Она шла, никого не обходя, задевая за чьи-то руки, чемоданы, сумки, уже не улыбалась, зубы у нее были крепко стиснуты, и голос внутри нее повторял с отчаянием и ожесточением: хочу быть счастлива, хочу быть счастлива, хочу быть счастлива…

РУССКИЕ НАРОДНЫЕ ПЕСНИ

1

Гаврилов познакомился со своей женой на танцах в парке Горького, прожил с нею четырнадцать лет и ни разу за это время не пожалел, что пошел тогда провожать и назначил свидание. Люся была золото, а не жена, по современным меркам – так вообще ей цены не было: не курила, за тряпками не бегала, кулинарий не признавала, стряпала сама и любила стряпать, все носильное – трусы, майки, рубашки, кальсоны, ну и так далее – стирала на руках, а в прачечную сдавала только постельное, да при этом номерки на уголках светились у нее всегда как новенькие – всегда, в общем, лицом к семье обращена была, а не наоборот, душа в душу жили – вот точно, какая б пора в жизни у них ни шла. А пора была всякая. И в коммуналке обитали, соседка каустическую соду им в кастрюли на плите сыпала, и без денег сиживали, да не день, не неделю, а месяцы – его, когда Надька родилась и не до учебы стало, со стипендии сняли, а у нее, у медсестры, какая зарплатишка, и болел он, влежку в радикулите лежал, горшки она за ним возила… – ну, словом, досталось. Другая, глядишь, такие б истерики ему выдавала, повеситься бы рад был, а она ничего, никаких тебе эксцессов, только когда уж невмоготу случалось, вздохнет, дух переводя, да скажет: «О-хо-хоюш-ки-хо-хо, когда уж и у нас, как у людей, будет…» 3а четырнадцать лет много у них что изменилось: был Гаврилов студентом, стал начальником участка, жили в коммуналке, имели из обстановки один шкаф из комиссионки да кровать с панцирной сеткой, заимели квартиру двухкомнатную, тридцать два квадратных метра, обзавелись гарнитуром румынским, со стенкой и тахтой на колесиках, Надька вот родилась, выросла, двенадцать лет исполнилось…

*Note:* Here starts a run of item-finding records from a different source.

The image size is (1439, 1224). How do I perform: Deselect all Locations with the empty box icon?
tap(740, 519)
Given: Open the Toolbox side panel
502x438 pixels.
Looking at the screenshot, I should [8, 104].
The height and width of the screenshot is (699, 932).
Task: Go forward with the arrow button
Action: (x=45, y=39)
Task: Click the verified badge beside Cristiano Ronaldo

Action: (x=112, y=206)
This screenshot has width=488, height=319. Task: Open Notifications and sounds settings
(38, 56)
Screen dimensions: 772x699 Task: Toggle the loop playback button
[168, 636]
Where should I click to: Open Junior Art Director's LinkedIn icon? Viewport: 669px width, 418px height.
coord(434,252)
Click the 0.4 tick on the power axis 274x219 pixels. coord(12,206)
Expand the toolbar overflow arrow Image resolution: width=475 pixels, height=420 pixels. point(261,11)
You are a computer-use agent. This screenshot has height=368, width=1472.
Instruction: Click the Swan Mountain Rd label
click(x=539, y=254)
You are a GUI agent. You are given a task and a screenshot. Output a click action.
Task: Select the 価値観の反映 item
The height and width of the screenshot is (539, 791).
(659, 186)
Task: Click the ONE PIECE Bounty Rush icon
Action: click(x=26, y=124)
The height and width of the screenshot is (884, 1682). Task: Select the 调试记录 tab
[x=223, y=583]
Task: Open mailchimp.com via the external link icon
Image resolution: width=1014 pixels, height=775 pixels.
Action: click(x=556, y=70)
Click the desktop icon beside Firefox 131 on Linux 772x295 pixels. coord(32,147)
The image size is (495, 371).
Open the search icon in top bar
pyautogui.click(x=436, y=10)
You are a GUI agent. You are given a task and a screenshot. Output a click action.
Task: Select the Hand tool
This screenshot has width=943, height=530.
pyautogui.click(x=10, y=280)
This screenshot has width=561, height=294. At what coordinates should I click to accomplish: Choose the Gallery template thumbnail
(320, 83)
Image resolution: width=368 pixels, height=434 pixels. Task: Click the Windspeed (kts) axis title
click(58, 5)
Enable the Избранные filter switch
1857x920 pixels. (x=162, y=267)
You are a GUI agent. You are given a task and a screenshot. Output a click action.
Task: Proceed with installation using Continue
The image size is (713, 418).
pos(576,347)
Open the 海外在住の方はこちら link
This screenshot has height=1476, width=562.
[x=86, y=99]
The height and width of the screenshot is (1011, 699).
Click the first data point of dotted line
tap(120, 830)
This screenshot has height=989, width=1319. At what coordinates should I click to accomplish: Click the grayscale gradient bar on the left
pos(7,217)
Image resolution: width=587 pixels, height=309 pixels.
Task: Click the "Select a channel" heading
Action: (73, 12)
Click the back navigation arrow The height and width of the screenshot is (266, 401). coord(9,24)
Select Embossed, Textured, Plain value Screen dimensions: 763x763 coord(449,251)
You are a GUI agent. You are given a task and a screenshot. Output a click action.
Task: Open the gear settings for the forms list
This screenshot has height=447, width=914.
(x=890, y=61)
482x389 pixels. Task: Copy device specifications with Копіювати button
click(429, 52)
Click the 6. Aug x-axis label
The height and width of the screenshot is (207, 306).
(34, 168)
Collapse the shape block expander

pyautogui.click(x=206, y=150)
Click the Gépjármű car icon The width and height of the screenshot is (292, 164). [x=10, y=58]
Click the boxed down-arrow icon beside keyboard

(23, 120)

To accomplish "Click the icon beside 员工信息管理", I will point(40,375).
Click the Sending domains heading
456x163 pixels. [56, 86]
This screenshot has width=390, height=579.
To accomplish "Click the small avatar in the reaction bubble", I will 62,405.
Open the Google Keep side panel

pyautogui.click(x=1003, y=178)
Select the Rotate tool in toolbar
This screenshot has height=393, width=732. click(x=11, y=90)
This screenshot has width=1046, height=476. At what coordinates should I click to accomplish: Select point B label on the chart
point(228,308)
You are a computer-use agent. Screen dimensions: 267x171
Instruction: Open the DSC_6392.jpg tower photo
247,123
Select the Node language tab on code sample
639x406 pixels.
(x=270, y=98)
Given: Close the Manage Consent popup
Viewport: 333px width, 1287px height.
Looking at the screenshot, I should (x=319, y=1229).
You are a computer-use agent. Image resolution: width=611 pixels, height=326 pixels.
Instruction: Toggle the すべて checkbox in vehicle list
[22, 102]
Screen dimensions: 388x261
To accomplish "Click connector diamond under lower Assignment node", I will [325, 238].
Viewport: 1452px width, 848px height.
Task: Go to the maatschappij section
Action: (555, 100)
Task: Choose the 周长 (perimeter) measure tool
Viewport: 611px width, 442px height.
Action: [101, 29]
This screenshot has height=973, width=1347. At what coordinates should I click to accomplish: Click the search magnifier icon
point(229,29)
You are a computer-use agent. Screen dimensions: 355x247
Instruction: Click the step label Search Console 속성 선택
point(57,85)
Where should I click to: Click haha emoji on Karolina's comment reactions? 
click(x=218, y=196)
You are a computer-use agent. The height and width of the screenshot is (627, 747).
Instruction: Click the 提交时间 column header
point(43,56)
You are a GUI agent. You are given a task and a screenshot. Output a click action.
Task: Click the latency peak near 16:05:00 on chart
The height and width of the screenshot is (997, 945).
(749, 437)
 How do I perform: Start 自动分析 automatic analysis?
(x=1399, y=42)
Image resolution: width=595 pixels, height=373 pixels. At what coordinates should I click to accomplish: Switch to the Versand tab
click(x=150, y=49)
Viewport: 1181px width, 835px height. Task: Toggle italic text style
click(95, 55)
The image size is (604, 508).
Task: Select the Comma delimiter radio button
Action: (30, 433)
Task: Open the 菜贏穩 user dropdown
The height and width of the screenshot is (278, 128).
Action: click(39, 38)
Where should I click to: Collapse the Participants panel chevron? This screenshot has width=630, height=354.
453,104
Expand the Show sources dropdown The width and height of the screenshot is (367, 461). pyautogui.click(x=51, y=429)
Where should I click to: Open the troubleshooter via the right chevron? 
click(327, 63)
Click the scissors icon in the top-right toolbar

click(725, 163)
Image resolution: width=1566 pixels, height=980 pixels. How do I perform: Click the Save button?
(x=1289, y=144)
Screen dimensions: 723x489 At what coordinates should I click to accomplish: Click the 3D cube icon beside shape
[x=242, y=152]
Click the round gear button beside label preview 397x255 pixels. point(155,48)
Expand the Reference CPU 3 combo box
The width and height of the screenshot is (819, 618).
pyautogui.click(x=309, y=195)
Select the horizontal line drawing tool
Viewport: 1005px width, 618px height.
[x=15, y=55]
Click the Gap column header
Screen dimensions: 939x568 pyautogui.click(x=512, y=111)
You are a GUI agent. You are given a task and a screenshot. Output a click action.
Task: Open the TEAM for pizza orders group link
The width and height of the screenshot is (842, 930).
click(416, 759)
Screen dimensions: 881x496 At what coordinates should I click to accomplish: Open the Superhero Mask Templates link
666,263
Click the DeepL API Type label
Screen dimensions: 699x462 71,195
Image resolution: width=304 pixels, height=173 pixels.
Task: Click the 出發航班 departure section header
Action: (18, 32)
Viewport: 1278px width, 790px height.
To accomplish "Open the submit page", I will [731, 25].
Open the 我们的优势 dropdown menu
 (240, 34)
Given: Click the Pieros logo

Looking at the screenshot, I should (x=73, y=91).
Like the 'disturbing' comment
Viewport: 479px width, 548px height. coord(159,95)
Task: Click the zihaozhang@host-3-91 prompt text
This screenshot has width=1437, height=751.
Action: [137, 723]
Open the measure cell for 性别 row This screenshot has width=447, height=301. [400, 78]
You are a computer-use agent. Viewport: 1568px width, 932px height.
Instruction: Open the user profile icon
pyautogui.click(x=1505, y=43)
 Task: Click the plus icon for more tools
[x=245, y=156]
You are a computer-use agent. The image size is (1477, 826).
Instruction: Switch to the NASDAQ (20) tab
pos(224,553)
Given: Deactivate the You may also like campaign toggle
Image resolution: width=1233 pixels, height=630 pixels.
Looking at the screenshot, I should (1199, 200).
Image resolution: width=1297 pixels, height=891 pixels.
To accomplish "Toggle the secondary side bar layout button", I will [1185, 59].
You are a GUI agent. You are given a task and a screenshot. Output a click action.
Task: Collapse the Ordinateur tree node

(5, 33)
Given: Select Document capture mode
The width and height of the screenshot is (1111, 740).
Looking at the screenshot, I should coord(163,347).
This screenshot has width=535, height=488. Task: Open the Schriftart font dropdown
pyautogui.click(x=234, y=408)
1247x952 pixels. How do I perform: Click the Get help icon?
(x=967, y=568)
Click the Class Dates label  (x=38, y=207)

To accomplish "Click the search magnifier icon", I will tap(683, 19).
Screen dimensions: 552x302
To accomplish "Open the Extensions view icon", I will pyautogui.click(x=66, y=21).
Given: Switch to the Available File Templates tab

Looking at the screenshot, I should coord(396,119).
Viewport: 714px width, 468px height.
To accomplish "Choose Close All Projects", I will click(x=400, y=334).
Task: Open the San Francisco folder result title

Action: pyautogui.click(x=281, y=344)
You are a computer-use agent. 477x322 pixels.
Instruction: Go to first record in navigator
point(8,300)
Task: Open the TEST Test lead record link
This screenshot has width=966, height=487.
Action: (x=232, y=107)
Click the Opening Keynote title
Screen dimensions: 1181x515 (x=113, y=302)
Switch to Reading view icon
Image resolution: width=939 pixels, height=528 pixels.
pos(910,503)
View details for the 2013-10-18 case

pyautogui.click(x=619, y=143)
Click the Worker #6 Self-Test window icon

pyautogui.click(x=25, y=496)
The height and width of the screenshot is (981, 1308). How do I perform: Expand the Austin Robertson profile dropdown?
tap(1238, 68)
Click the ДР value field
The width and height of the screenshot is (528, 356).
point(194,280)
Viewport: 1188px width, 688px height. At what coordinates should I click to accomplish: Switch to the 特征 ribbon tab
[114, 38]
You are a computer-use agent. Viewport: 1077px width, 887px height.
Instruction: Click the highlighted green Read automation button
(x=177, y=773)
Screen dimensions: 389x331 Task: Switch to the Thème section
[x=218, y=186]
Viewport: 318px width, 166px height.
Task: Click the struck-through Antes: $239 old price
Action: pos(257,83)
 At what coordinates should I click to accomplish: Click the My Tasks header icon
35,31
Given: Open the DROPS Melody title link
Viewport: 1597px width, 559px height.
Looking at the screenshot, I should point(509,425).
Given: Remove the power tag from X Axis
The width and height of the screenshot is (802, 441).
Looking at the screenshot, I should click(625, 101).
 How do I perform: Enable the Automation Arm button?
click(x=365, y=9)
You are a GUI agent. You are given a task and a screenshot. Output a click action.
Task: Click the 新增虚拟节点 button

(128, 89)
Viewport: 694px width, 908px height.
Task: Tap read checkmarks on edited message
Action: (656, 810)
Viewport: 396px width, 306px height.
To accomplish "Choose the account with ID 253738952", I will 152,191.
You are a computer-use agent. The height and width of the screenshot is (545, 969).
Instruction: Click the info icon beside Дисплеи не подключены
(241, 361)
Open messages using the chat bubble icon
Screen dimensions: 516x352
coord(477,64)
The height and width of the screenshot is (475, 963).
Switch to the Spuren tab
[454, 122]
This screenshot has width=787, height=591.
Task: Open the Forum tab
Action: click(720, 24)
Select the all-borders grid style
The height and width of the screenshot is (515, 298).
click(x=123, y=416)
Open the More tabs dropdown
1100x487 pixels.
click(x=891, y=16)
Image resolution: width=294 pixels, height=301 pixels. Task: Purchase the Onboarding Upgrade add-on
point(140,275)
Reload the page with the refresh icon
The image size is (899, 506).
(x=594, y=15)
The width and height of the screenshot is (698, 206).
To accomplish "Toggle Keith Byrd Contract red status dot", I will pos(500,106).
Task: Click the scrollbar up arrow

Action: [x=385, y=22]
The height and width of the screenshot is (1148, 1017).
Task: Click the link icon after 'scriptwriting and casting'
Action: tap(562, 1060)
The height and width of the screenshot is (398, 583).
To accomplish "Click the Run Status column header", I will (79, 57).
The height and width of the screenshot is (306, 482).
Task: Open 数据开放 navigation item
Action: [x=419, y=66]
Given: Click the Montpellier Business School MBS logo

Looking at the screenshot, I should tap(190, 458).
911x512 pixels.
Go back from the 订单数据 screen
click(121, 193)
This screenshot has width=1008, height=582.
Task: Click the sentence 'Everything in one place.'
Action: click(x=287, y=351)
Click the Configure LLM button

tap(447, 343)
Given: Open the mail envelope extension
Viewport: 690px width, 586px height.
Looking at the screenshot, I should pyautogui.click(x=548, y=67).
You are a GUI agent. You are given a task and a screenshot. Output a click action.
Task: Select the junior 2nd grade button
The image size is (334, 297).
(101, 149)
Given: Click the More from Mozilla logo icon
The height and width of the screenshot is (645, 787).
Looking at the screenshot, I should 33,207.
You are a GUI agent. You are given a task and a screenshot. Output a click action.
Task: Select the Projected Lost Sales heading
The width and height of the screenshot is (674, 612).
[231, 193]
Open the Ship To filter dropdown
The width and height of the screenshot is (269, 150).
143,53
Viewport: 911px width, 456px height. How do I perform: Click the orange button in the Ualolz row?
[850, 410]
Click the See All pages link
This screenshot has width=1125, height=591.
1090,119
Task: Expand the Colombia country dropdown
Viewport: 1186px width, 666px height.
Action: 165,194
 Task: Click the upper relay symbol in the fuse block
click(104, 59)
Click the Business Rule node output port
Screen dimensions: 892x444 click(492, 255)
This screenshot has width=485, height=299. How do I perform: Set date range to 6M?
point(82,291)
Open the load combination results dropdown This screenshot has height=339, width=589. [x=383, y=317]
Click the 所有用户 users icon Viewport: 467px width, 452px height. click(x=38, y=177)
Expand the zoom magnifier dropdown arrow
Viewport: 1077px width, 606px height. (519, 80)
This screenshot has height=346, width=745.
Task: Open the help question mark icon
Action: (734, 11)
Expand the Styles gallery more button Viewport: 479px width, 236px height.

Тут-то, когда дочке исполнилось двенадцать, когда уж пошла у нее своя, самостоятельная жизнь, все больше стала она норовить с подругами да подругами, у жены Гаврилова и начались всякие странности.

То, глядишь, ляжет она на софу, руки за голову, глаза в потолок, и лежит час, лежит два, с места ее не своротишь, а в ванной уж второй день белье замочено, захочешь душ принять – хоть к соседям беги. А то вдруг кипу иностранных журналов откуда-то притащит, «Мадемуазель» называются да «Плейбой», да еще по-другому, и сидит листает их, а что понимает? – не по-русски же написано, картинки только смотрит – как неграмотная какая.